■ Exercises to complete:
1. Summarize the thread on making a member function a friend in two sentences.
2. In the thread on making a member function a friend, rewrite the passage between "return test1 <" and "link without issues).", inclusive, substituting "source files" for "translation units".
3. List every parameter name that appears in the code of the thread on making a member function a friend.
══ Page text
Making a member function a friend

Question

What happens when you make a member function of a class a friend of itself!?

The code below compiles and runs. Without the friend declaration a 'too many arguments to operator' is generated (and rightly so). I realise that doing this doesn't make any sense but can anyone tell me what is happening here? Does friend force the compiler to omit the default this parameter in some way?

class Test
{
public:
  friend bool operator<(Test& lhs, Test& rhs)
  {
     return true;
  }
};

int main( int c, char** argv)
{
  Test test1;
  Test test2;

  return test1 < test2;
}

Answer 1

The difference is that a friend is not a member even if the entire definition appears inside the class; rather, the function is placed in the surrounding namespace. So, there is no this pointer. While a member operator< operates implicitly on this and the explicit right-hand-side argument, a friend needs both left- and right-hand side argument provided explicitly as function parameters - hence the extra parameter. Your friend version is equivalent to putting the function after the class, except that it has access to the private and protected members and bases and is implicitly inline (though that doesn't mean the compiler has to inline it - it's only a hint, but it's important with respect to the One Definition Rule in that your friend function can be included from many translation units and link without issues).
════
══ Material supplied
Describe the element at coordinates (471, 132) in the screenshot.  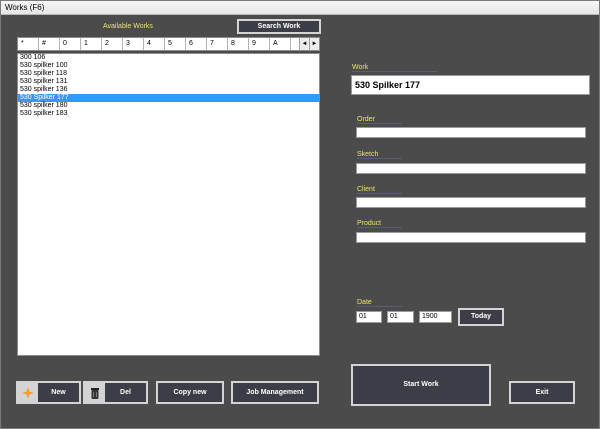
I see `order-field` at that location.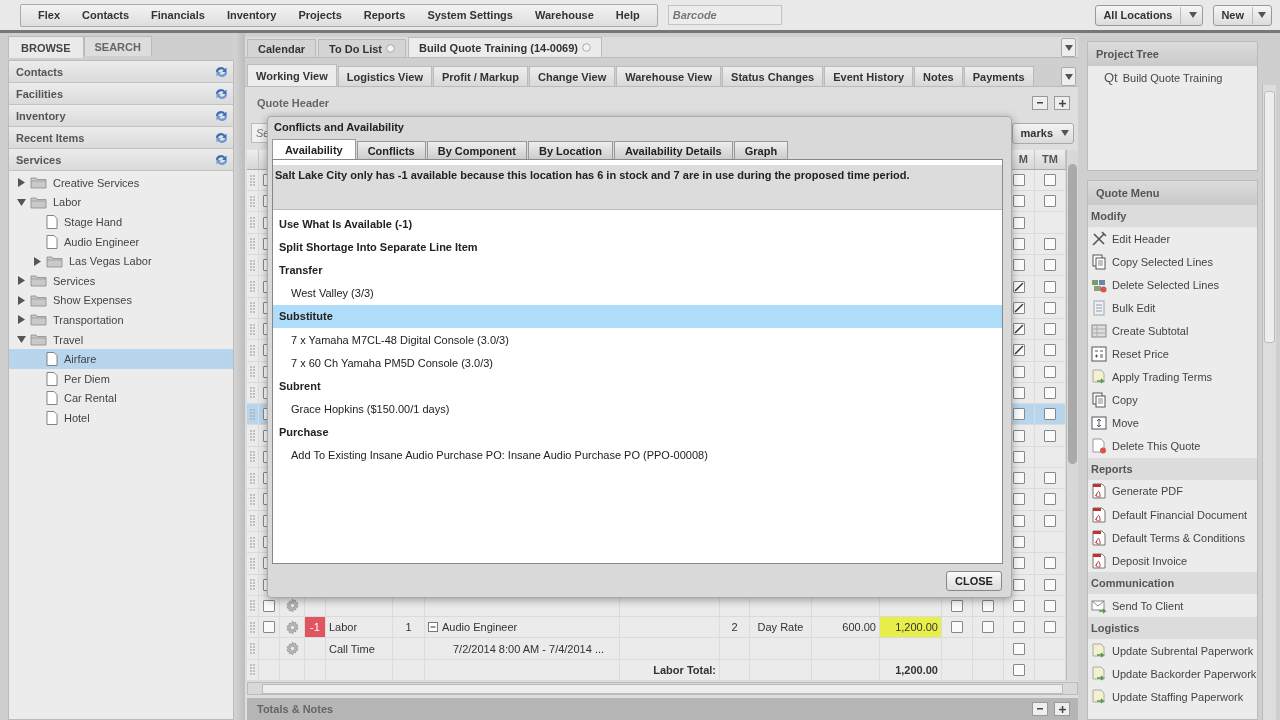 The image size is (1280, 720). Describe the element at coordinates (1134, 308) in the screenshot. I see `menu-item: Bulk Edit` at that location. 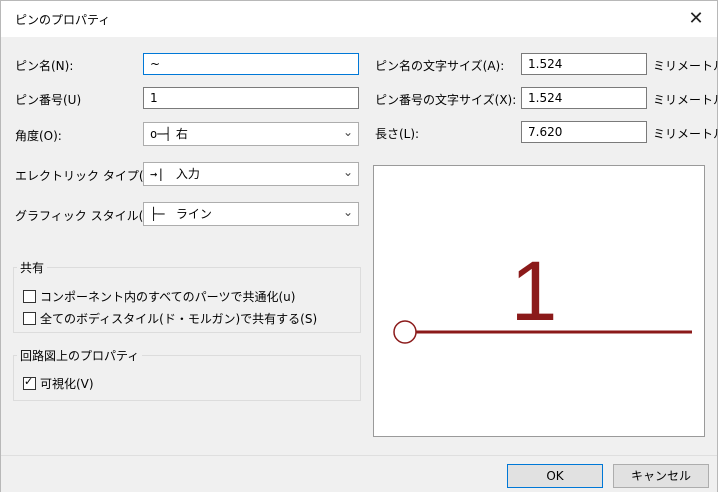 What do you see at coordinates (158, 214) in the screenshot?
I see `line-style-icon: ├─` at bounding box center [158, 214].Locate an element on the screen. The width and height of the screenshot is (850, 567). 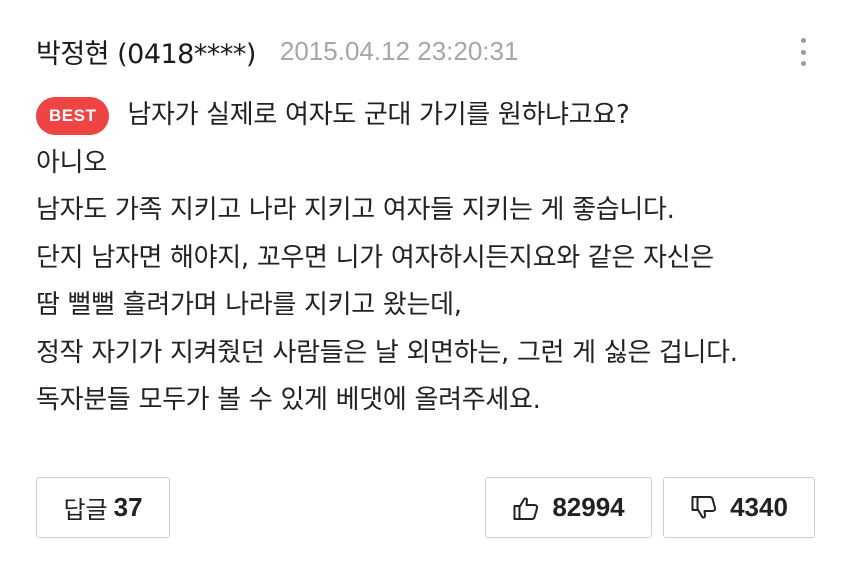
best-badge: BEST is located at coordinates (73, 116).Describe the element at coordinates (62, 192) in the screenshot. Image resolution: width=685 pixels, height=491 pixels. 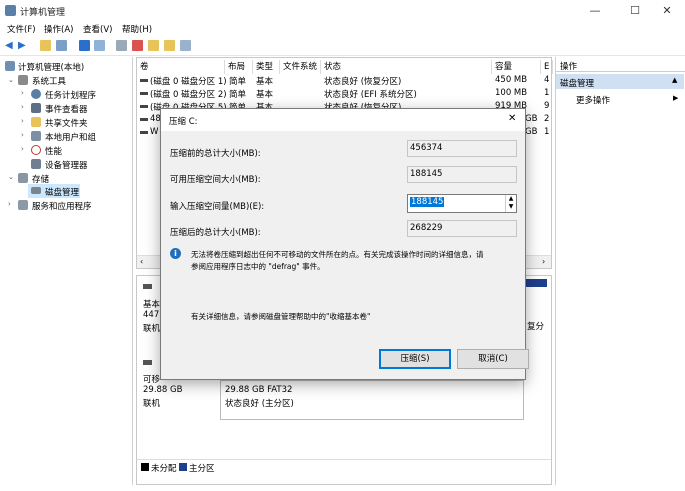
I see `tree-disk-management: 磁盘管理` at that location.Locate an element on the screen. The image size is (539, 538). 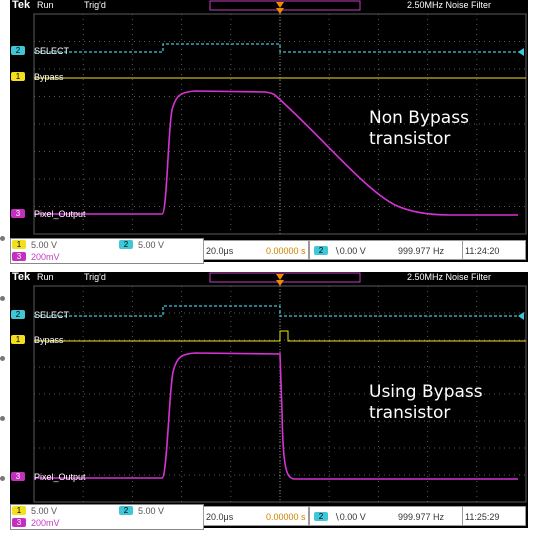
bypass-trace is located at coordinates (280, 336).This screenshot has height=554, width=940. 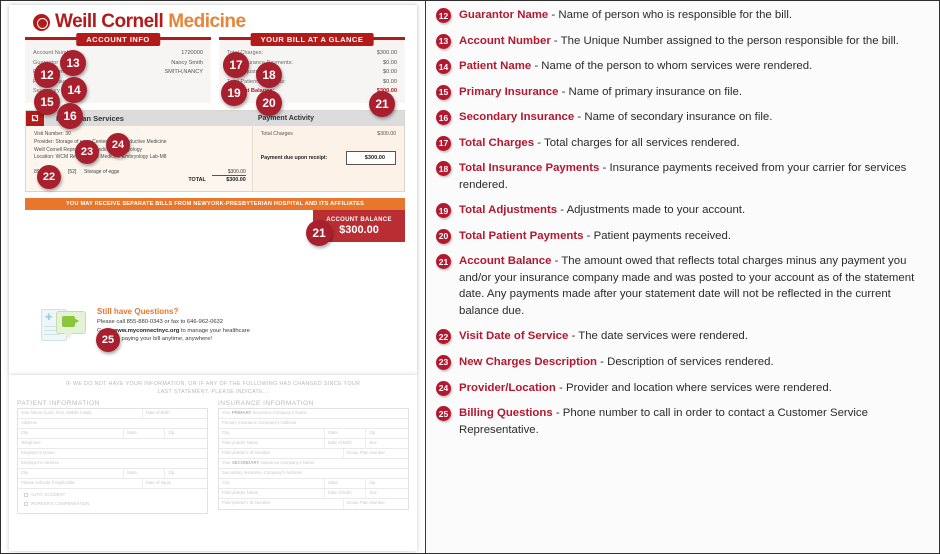 I want to click on legend-term: Visit Date of Service, so click(x=514, y=336).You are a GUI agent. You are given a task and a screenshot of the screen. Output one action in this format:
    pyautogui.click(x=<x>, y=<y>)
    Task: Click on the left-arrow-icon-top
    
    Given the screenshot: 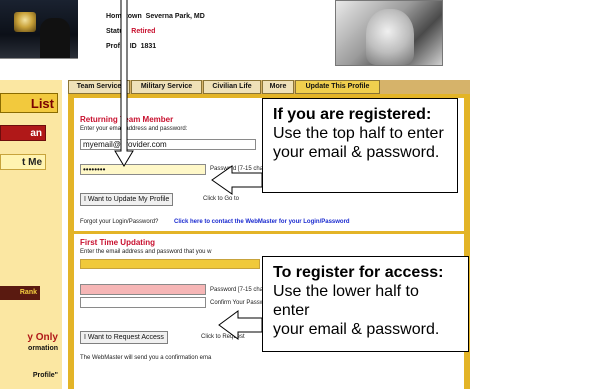 What is the action you would take?
    pyautogui.click(x=237, y=180)
    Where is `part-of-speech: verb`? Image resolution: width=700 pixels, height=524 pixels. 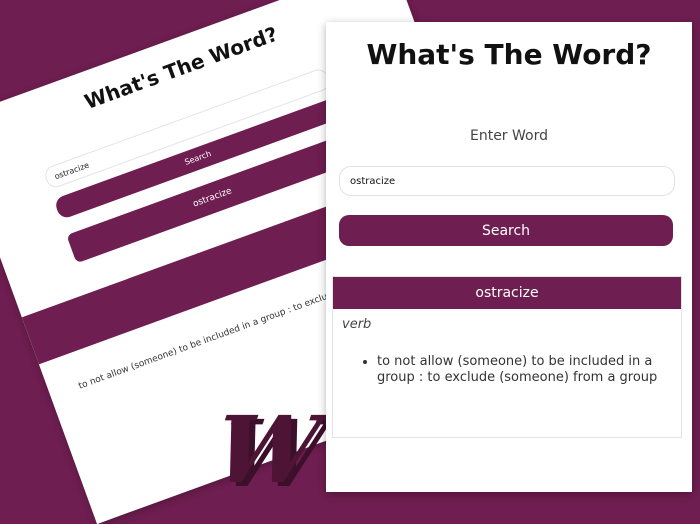 part-of-speech: verb is located at coordinates (357, 324).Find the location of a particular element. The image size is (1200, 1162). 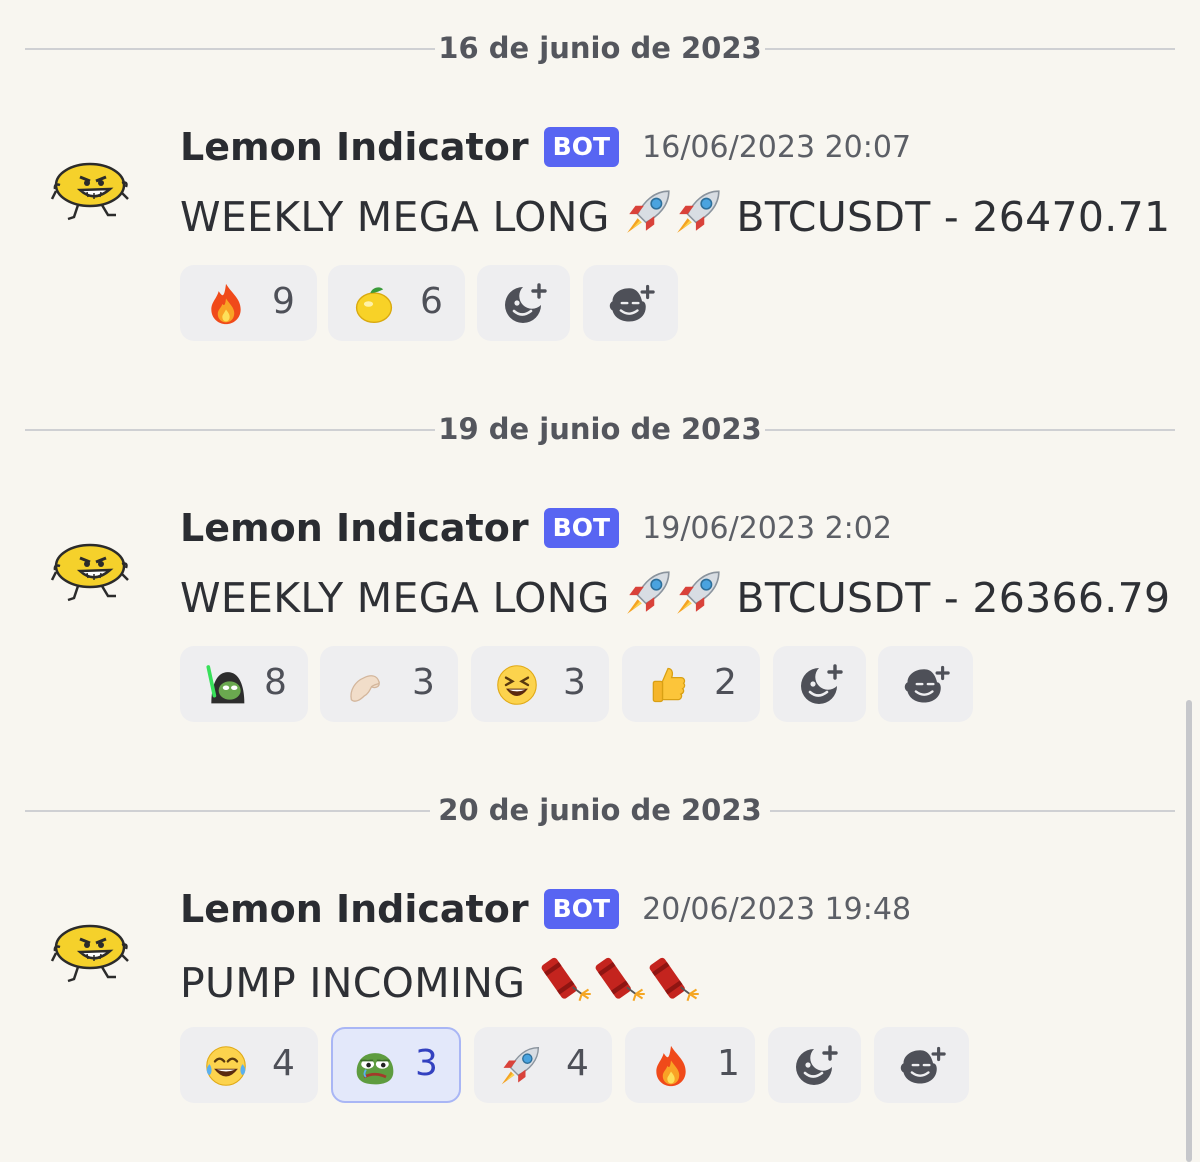

message-text: PUMP INCOMING is located at coordinates (353, 983).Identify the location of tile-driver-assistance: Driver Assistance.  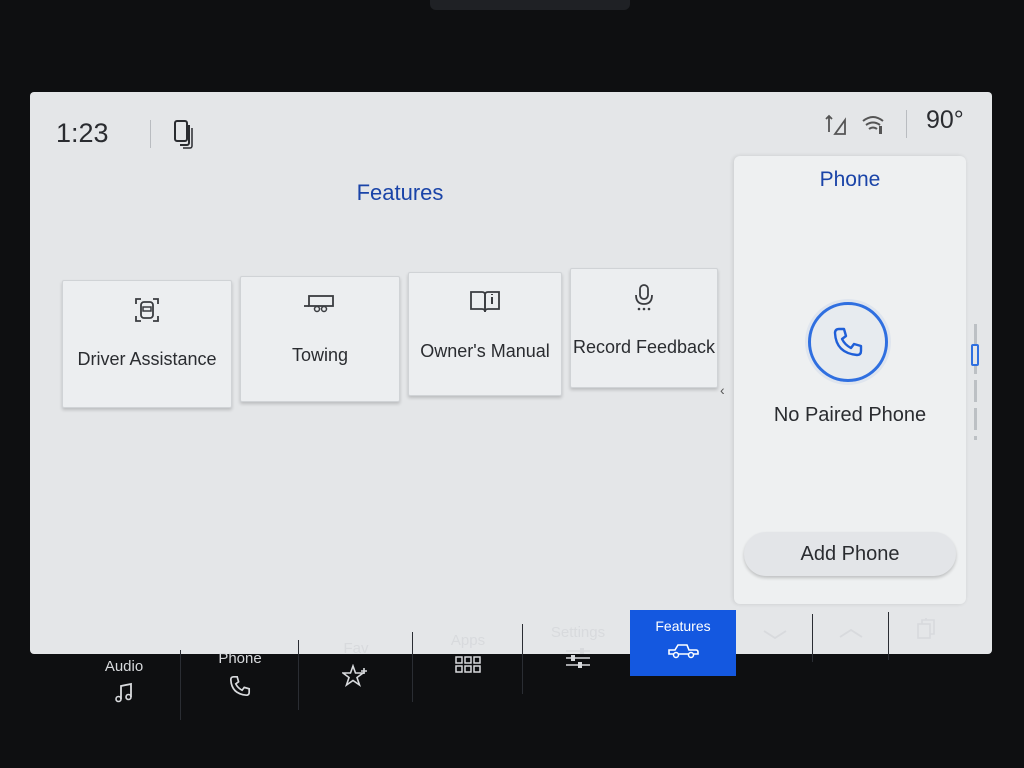
(147, 344).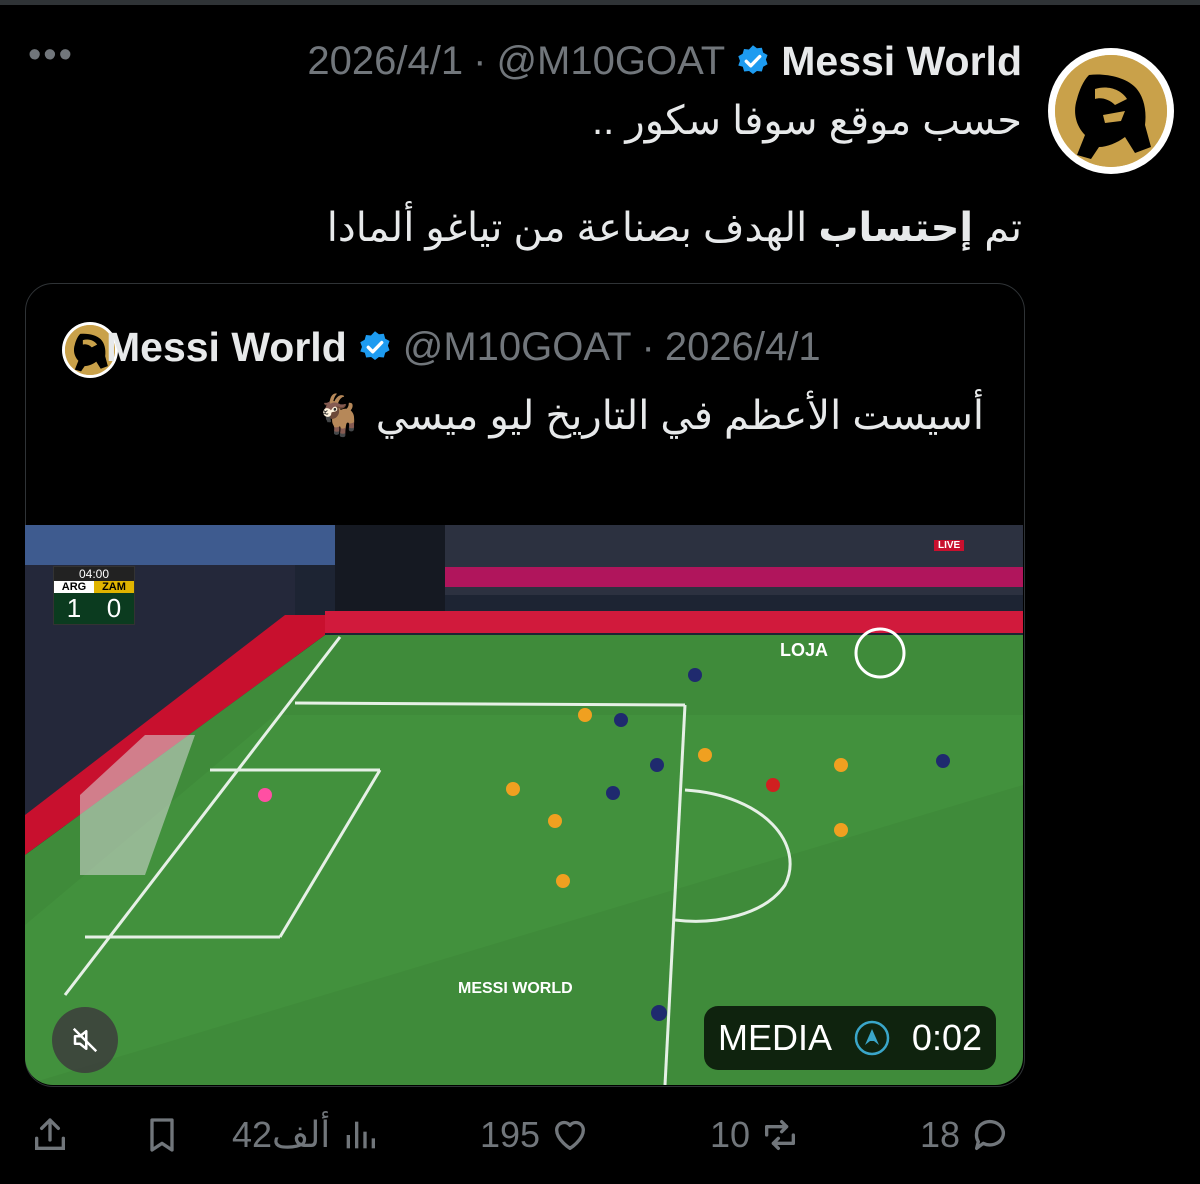 The width and height of the screenshot is (1200, 1184). What do you see at coordinates (950, 546) in the screenshot?
I see `live-badge: LIVE` at bounding box center [950, 546].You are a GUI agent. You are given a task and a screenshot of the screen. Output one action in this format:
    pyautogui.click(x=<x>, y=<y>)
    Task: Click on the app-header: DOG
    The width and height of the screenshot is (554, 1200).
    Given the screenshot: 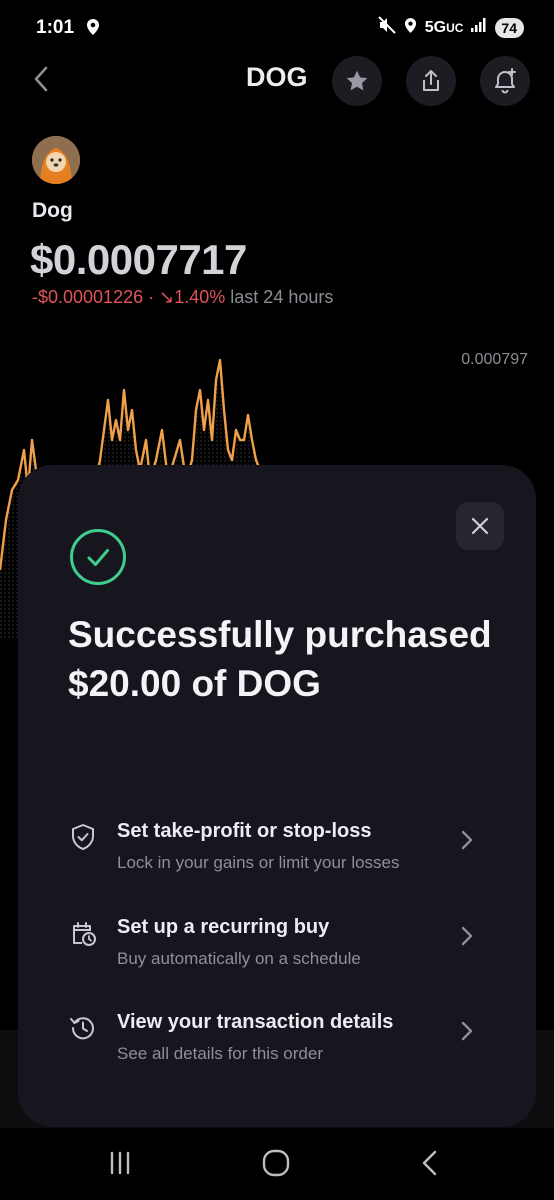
════
■ Solutions by task:
1. The question asks why a class whose operator< is declared as a friend taking two arguments compiles and runs, while removing the friend declaration produces a "too many arguments to operator" error. The answer explains that a friend defined inside a class is not a member but is placed in the surrounding namespace, so it has no this pointer and needs both operands as explicit parameters, and it works like a function defined after the class except that it can access private and protected members and bases and is implicitly inline.

2.
return test1 < test2;
}

Answer 1

The difference is that a friend is not a member even if the entire definition appears inside the class; rather, the function is placed in the surrounding namespace. So, there is no this pointer. While a member operator< operates implicitly on this and the explicit right-hand-side argument, a friend needs both left- and right-hand side argument provided explicitly as function parameters - hence the extra parameter. Your friend version is equivalent to putting the function after the class, except that it has access to the private and protected members and bases and is implicitly inline (though that doesn't mean the compiler has to inline it - it's only a hint, but it's important with respect to the One Definition Rule in that your friend function can be included from many source files and link without issues).

3. lhs, rhs, c, argv